Originally released in 1978 as Objecto Quase, the recently re-released The Lives of Things is an intriguing collection of short stories written by Nobel Laureate Jose Saramago, perhaps Portugal’s most famous, if not most rebellious, author. While best known for his relatively recent novels The Gospel According to Jesus Christ (1991), Blindness (1995), and Death with Interruptions (2005), this collection offers an insight into the beginnings of his unique prose style and his philosophical aesthetic.
It’s often been said that every story has already been told and that each new story is nothing more than an iteration, a reiteration, a reinterpretation, or simply a retelling. Saramago’s stories are evidence that this assertion is not true. This is primarily because Saramago’s writings explore permutations. Mathematically, permutations are a way of arranging a given set of variables. Saramago imagines the variables one might encounter in a particular situation and explores the infinite in their possibilities by masterfully offering his readers multiple narrative avenues. This complex approach speaks to his capacity to remain familiar and refreshingly “new” in his stories. The tales challenge the common notion of order and embrace the chaos that ensues in its pursuit but are rewarding as they continue to unfold in your mind long after the text has been read.
In “The Chair,” the opening story from his collection, the reader is invited to explore a piece of furniture, a chair. Not just any chair, but the deck chair that supposedly collapsed under Portugal’s longtime dictator António Salazar, which (allegedly) resulted in a cerebral hemorrhage and the man’s eventual demise. Saramago, instead of examining the man, chooses to focus his readers’ attention on the chair. For instance, we meet the termites that have burrowed into the wooden legs and weakened the structural integrity of the chair. These creatures have a rich life as Saramago anthropomorphizes them as western gunslingers fighting over a woman. It’s this hidden world—and the events that occur there—that influences the known world. This theme recurs throughout many of Saramago’s stories.
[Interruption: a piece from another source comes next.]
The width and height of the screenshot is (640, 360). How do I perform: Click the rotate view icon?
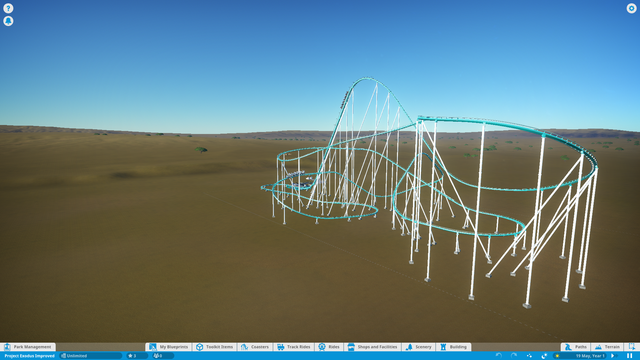tap(544, 356)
Rarely do Saramago’s characters have names. His perspective encompasses the human condition, and although he does address the individual, it’s often in terms of archetypes: the king, the reporter, the groundskeeper. From this vantage point, his stories take on both the political and the situational. In “Embargo,” Saramago depicts one man’s unwilling escapade in a car that travels from one fueling station to another under its own volition during the Arab oil embargo of the 1970s. His embarrassment over purchasing a mere liter of fuel after waiting hours in a fuel line is meant to evoke a larger message about consumerism and the hunger—as awkward as it is—that it demands.
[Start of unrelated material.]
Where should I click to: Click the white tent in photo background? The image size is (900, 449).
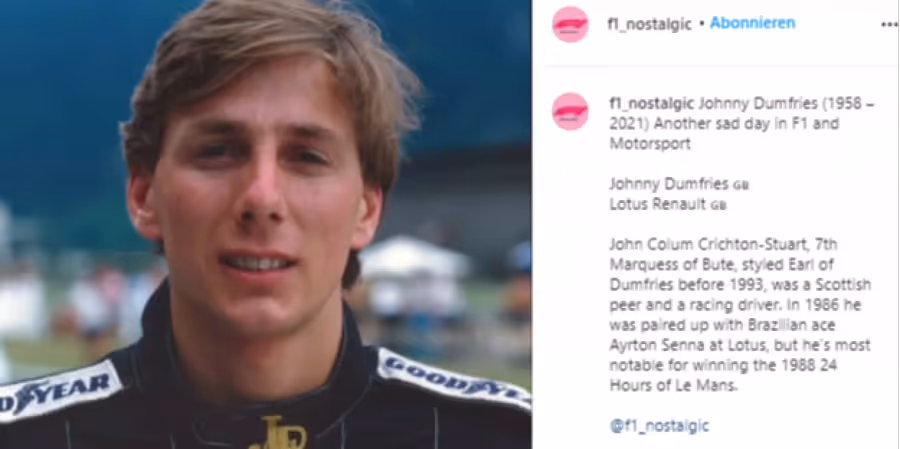coord(414,257)
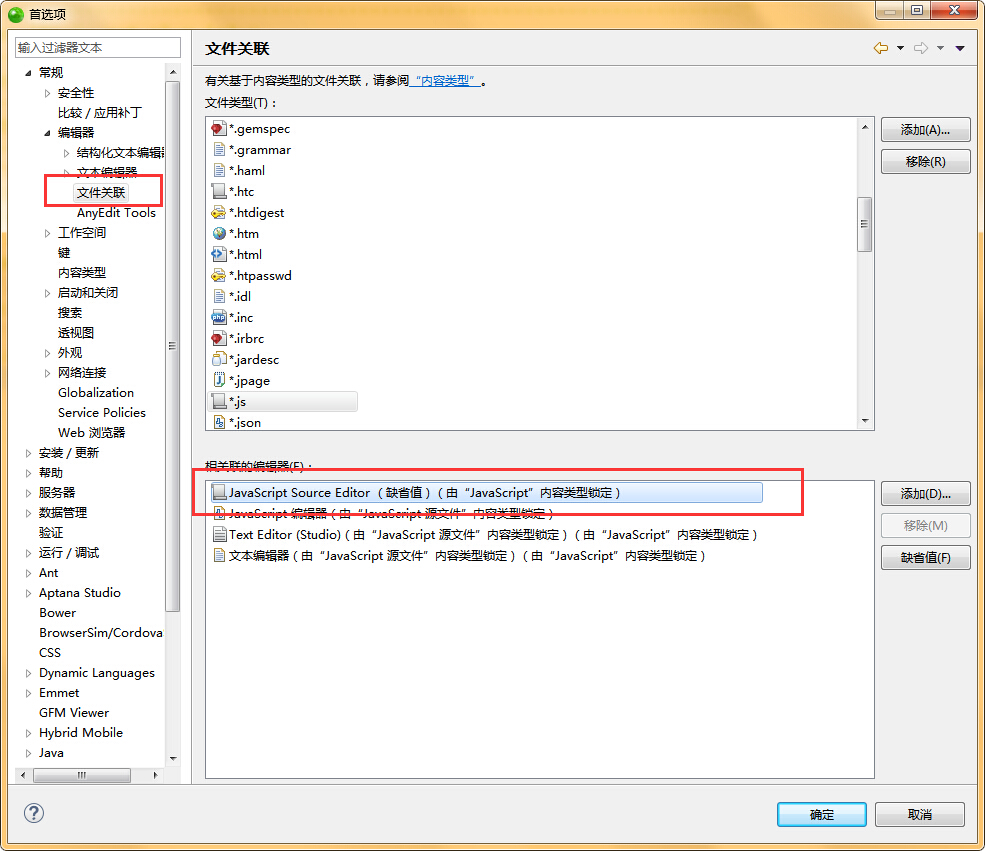Image resolution: width=985 pixels, height=851 pixels.
Task: Click the 确定 button
Action: pos(821,814)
“Reflux,” another story in the collection, is an allegorical tale that explores the absurdity of a society that believes in the infallibility of its “royal personage,” which, of course, could easily be read as any political leader, politician, or bureaucrat who rules with absolute authority. In a distinctly Kafkaesque style, Saramago delineates the herculean task of the exhumation of all the deceased of the entire country and the relocation of these corpses into a single expansive and walled graveyard. The undertaking (pun intended), meant to remove the specter of death from the monarch’s purview of perception, inevitably results in unintended consequences that reveal the ruler’s limitations and also comment on the larger aspect of humanity’s futile attempts to regulate things beyond their control.
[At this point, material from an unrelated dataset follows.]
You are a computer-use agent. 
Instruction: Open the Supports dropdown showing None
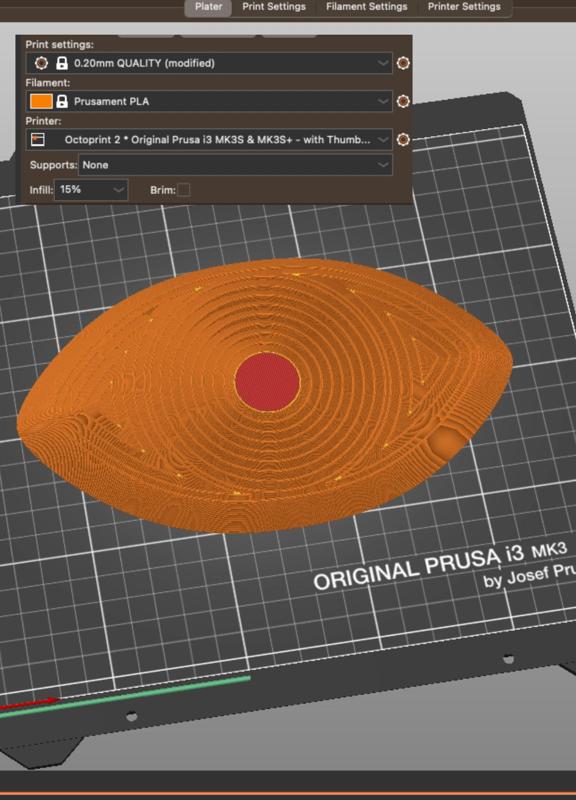click(235, 165)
Saramago’s precise and eloquent prose can be halting at times as he sets out to clearly define and describe situations and thoughts while simultaneously acknowledging and qualifying alternative narrative possibilities, but it is his wit and verve that give his meanderings a smart playfulness. To enjoy this collection, one must not only be accepting of Saramago’s circuitous storytelling but one must embrace the notion that the journey is the destination, and that order is not the aim.